Yells:  "Au secours!  Mayday!  Anybody there?  HELP!"  etc.

Dec 6, 2011

Magpie Tales#94

The inspiration for this Magpie comes as usual from the always inventive Tess Kincaid at Willow Manor who invites us to lunch with this George Tooker picture.



Boss, Smiddy and The Rookie took their lunchbreak on an old red settee that had followed them to the station-house in a previous blog.  The settee sat on the station-house roof and Boss, Smiddy and The Rookie sat on the settee to eat their sandwiches.  It was a good place for lunch. It was six floors up so the Captain could not see them.  They had hauled the settee up there themselves. They were a great team.
"Boss - what's the fillin' in yo' sandwiches?"
Boss lifted a corner of bread and peered. "Cheese slices, Smiddy. Again!"
"Mine too," said Smiddy.
The Rookie said, "And me. Same as every day." 
All three glared at their limp sandwiches. Then at each other.
"I'm pissed off with cheese slice sandwiches every day" Boss said.
"Me too, come to think of it."
"And me" said The Rookie.
"Then this is what we'll do.
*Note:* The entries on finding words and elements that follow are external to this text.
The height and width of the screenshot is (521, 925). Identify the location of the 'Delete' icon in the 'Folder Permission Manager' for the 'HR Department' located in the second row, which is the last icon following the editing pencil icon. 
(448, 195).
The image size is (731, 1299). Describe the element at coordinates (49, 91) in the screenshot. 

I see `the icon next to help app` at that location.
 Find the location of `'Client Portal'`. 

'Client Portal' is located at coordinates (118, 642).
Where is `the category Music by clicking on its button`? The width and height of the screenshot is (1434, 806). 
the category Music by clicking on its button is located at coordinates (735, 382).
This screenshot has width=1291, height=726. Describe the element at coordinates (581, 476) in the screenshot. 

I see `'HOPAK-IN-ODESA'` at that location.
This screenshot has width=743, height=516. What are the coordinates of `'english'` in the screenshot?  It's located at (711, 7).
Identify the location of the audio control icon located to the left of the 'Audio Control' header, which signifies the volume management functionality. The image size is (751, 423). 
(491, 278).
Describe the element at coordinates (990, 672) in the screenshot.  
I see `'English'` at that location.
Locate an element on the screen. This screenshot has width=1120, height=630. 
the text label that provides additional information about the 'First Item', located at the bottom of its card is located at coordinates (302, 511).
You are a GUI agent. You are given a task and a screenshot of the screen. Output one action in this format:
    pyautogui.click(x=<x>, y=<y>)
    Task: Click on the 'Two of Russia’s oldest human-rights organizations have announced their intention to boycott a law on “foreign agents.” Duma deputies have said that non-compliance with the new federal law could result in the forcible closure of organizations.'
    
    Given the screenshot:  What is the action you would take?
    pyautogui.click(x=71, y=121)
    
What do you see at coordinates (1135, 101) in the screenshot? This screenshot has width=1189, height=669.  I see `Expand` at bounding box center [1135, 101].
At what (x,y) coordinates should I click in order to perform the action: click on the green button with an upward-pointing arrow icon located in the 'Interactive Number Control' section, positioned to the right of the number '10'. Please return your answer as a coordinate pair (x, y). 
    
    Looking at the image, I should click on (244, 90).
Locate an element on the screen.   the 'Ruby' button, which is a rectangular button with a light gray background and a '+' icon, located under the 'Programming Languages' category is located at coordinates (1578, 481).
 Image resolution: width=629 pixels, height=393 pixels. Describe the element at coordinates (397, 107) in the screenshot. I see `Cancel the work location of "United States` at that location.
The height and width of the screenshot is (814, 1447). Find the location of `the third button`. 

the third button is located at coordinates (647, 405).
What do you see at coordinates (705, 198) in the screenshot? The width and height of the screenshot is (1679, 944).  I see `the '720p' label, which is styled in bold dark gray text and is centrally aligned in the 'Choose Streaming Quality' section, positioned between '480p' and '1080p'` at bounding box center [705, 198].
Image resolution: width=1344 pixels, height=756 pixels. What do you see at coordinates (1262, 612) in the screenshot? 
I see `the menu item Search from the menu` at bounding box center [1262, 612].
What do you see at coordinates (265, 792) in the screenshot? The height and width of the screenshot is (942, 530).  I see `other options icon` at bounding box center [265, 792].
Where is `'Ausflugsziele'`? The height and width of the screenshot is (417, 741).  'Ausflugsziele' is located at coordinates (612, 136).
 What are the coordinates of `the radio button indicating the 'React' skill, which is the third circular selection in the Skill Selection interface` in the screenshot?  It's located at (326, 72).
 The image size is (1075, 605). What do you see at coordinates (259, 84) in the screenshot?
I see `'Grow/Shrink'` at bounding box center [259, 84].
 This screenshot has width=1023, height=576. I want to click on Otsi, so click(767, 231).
We're six floors up, right?"
"Right."
"Right."
"So we each tell our womenfolk - look, if you make up cheese slice sandwiches one more time I'm gonna throw myself off the station-house roof. Six floors. Splat. End of salary. End of pension rights."
"Great idea!"
"That'll get some action!"
They hauled themselves out of the settee. They made high-fives. They punched air. They were a like-minded, co-operative team.
Next day lunchbreak they settled into the settee. Boss bit into his sandwiches and delight spread over his face. "Now ain't that something! Spicy chicken and bacon with some goddam piccalilli. That's what I call a sandwich. How 'bout you guys?"
The Rookie bit, and rolled his eyes.  "Man oh man! That's gotta be parma ham sliced wafer thin with cottage cheese, shallots and hint of garlic. Wholegrain bread, too. I'll sleep all afternoon!"
Smiddy bit down on his sandwich, said "Oh f**k, not cheese slices again!" and got out of the settee and vaulted the roof parapet and vanished from view.  The team would never let each other down.
Boss said, "Must of forgot his wife's away visitin' her Ma. So he's been makin' up his sandwiches hisself."
"You  reckon?  Poor old Smiddy. Splat - just like that, eh?"
They carried on munching, then Boss said, "Might as well finish his cheese slices?"
"Might as well," said The Rookie. "Waste not, want not. Can I drive the black-and-white now, Boss?"